Timing of Intervention
The timing of intervention is determined by the triggers noted earlier and also by the type of correction that will performed. Waiting for triggers under close scrutiny has been demonstrated to be safe effective management [4]. However, in most cases of nonrheumatic MR, the valve can be repaired instead of replaced, sparing patients the risks inherent to prosthetic heart valves. If imaging finds valve pathoanatomy is such that the likelihood of valve repair is 95% or greater (e.g., P2 prolapse), many would opt for surgery before reaching a trigger [14, 15]. This philosophy spares the patient frequent visits for follow-up surveillance and also the risk that a trigger will be missed, leading to potentially irreversible LV dysfunction, while avoiding the risks of a prosthetic valve.
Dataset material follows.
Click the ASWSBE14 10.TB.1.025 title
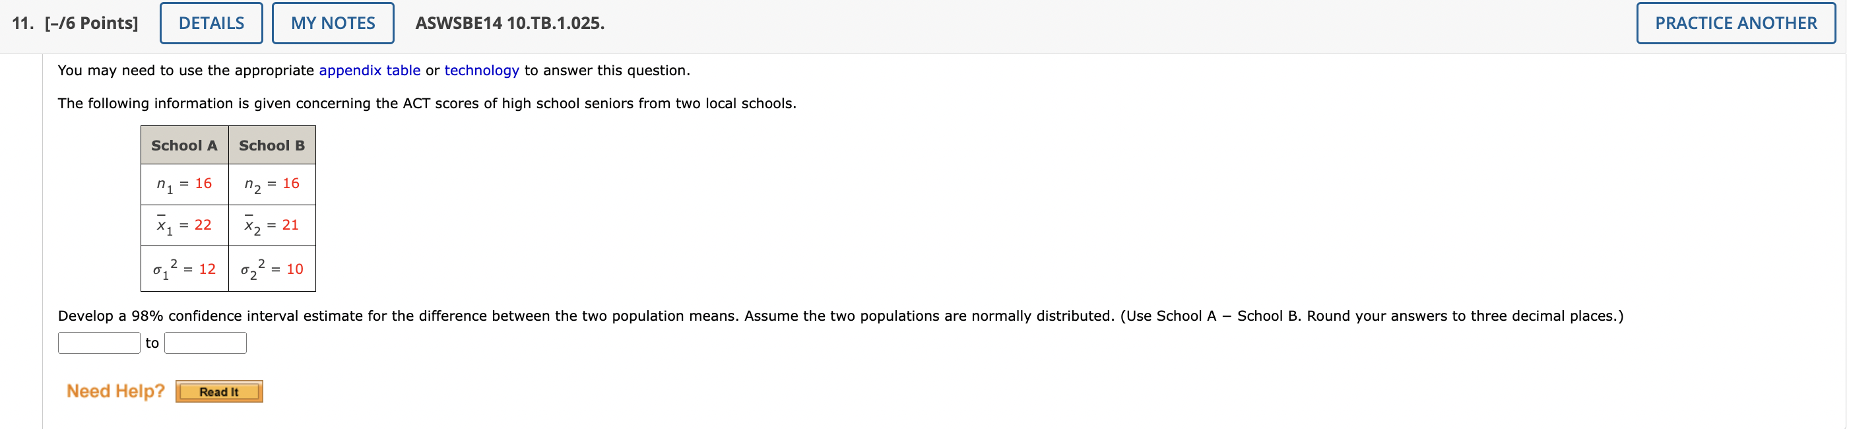 tap(509, 22)

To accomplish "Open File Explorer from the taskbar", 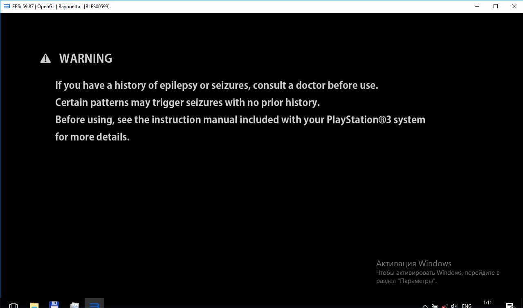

Further, the operative mortality for repair is about half that of replacement, and long-term survival is increased [16]. If repair is less likely to be performed, the risk of a prosthesis must be weighed, and surgery, either repair or replacement, is performed when the patients develops even mild symptoms or LV dysfunction. In inoperable symptomatic patients, percutaneous mitral repair is becoming an important less invasive option [17].
Our Patient
Although the patient was asymptomatic and had preserved LV function, her age made it certain that intervention was eventually inevitable [8]. Her surgeon felt confident that a durable repair could be effected, and she underwent uneventful mitral valve repair, with no recurrence of MR at the 5-year follow-up.
Conclusion
When symptoms or early LV dysfunction occur in patients with primary MR, mitral valve repair or replacement must be performed to avoid irreversible LV dysfunction, heart failure, and death. However, primary nonrheumatic MR is usually treated in experienced hands with mitral valve repair instead of replacement, avoiding the complications of prosthetic heart valves. When there is 95% confidence that a durable repair can be effected, early surgery becomes an important option instead of waiting for symptoms or LV dysfunction to occur, sparing the patient from frequent follow-up examinations and/or the possibility that one of these triggers for surgery will be missed, subjecting the patient to a poor outcome.